- This past Tuesday was a sad day in the world of Finance.
It was announced on that day that General Electric would be removed from the Dow Jones Industrial Average, effective June 26. On that date Walgreens will take the place of GE as one of the 30 companies which comprise the venerable Dow Jones Industrial Average.
GE was the last member of the original 12 companies that were included in the average when it was introduced in May, 1896. For the next few years it fluctuated in and out of the index, finally becoming a permanent part of the index in 1901. As such, it is also the longest continuing member of the “club”. Once GE is replaced, Exxon Mobil will be the longest serving member of the Index, having been part of it since 1929.
Here were the original 12 members of the Dow Jones Average:
- American Cotton Oil Company, a predecessor company to Bestfoods, now part of Unilever.
- American Sugar Company, became Domino Sugar in 1900, now Domino Foods, Inc.
- American Tobacco Company, broken up in a 1911 antitrust action.
- Chicago Gas Company, bought by Peoples Gas Light in 1897, now an operating subsidiary of Integrys Energy Group.
- Distilling & Cattle Feeding Company, now Millennium Chemicals, formerly a division of LyondellBasell, the latter of which recently emerged from Chapter 11 bankruptcy.
- General Electric
- Laclede Gas Company, still in operation as Spire Inc, removed from the Dow Jones Industrial Average in 1899.
- National Lead Company, now NL Industries, removed from the Dow Jones Industrial Average in 1916.
- North American Company, an electric utility holding company, broken up by the U.S. Securities and Exchange Commission (SEC) in 1946.
- Tennessee Coal, Iron and Railroad Company in Birmingham, Alabama, bought by U.S. Steel in 1907; U.S. Steel was removed from the Dow Jones Industrial Average in 1991.
- U.S. Leather Company, dissolved in 1952.
- United States Rubber Company
Don’t recognize any of those names?

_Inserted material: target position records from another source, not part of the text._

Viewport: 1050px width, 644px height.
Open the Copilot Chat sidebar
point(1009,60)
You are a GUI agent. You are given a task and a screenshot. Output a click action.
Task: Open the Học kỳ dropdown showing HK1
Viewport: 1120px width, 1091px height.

Well here’s the list today, in alphabetic order, including replacing General Electric with Walgreen’s.
– 3M (MMM)
— American Express (AXP)
— Apple (AAPL)
— Boeing (BA)
— Caterpillar (CAT)
— Chevron (CVX)
— Cisco (CSCO)
— Coca-Cola (KO)
— Disney (DIS)
— DowDuPont Inc (DWDP)
— Exxon Mobil (XOM)
— General Electric (GE)
— Goldman Sachs (GS)
— Home Depot (HD)
— IBM (IBM)
— Intel (INTC)
— Johnson & Johnson (JNJ)
— JPMorgan Chase (JPM)
— McDonald’s (MCD)
— Merck (MRK)
— Microsoft (MSFT)
— Nike (NKE)
— Pfizer (PFE)
— Procter & Gamble (PG)
— Travelers Companies Inc (TRV)
— United Technologies (UTX)
— United Health (UNH)
— Verizon (VZ)
— Visa (V)
— Walmart (WMT)
So I was sad to see it go; it remained a key link between the past and the future.
At one point, around 2000, GE was one of the world’s largest corporations, topping out with a market cap of $594 billion. Today, its market cap is $113.
So what happened?
From the Wall Street Journal:
I guess it’s all part of the natural life cycle of any firm.
And GE appears to be in the waning stages of its useful life cycle.
I wish it the best, and I hope to see it make a comeback on the Dow 30.
P.S. I have no idea what I just wrote above, and if I included any gibberish. my apologies. I think I fell asleep a half-dozen times while writing this post.